- Exercise input
- - -

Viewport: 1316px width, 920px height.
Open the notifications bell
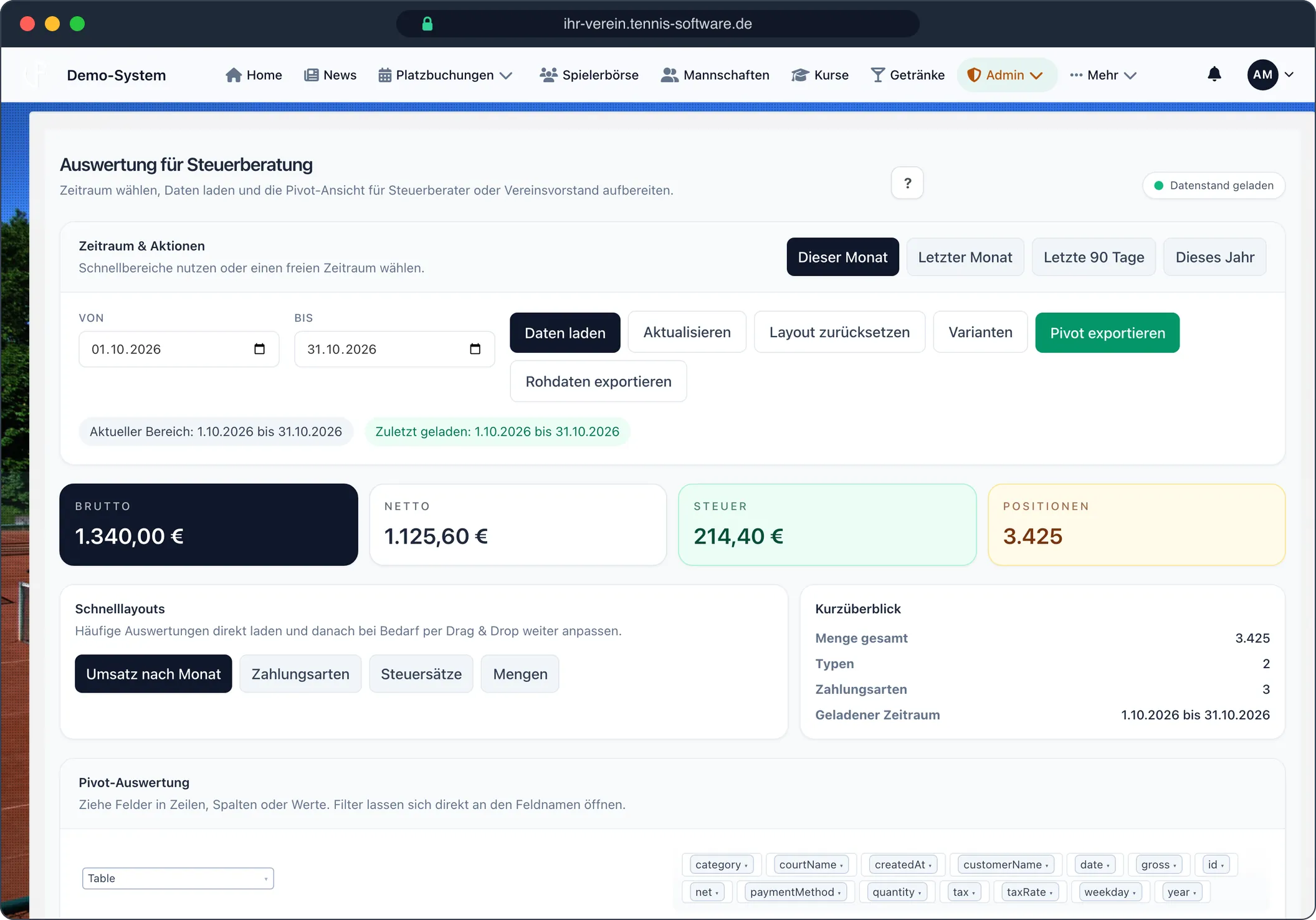pos(1214,75)
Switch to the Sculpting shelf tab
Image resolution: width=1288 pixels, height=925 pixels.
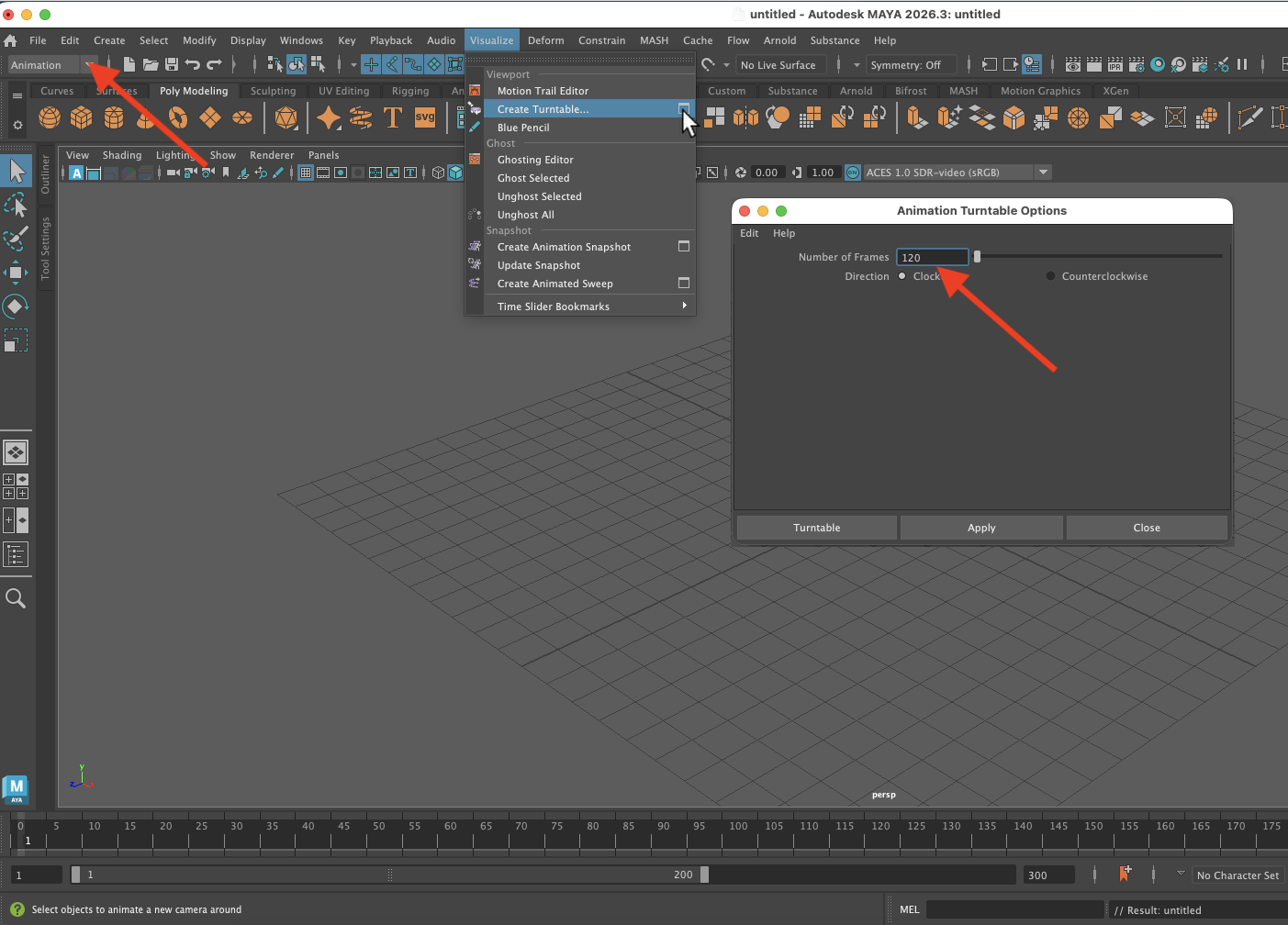[273, 91]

- - -

- Problem description
Take the listing and print it again exactly, but without any pictures.

- Response to this exercise
Viewport: 1316px width, 920px height.
Open the notifications bell
pos(1214,75)
Switch to the Sculpting shelf tab
Image resolution: width=1288 pixels, height=925 pixels.
[273, 91]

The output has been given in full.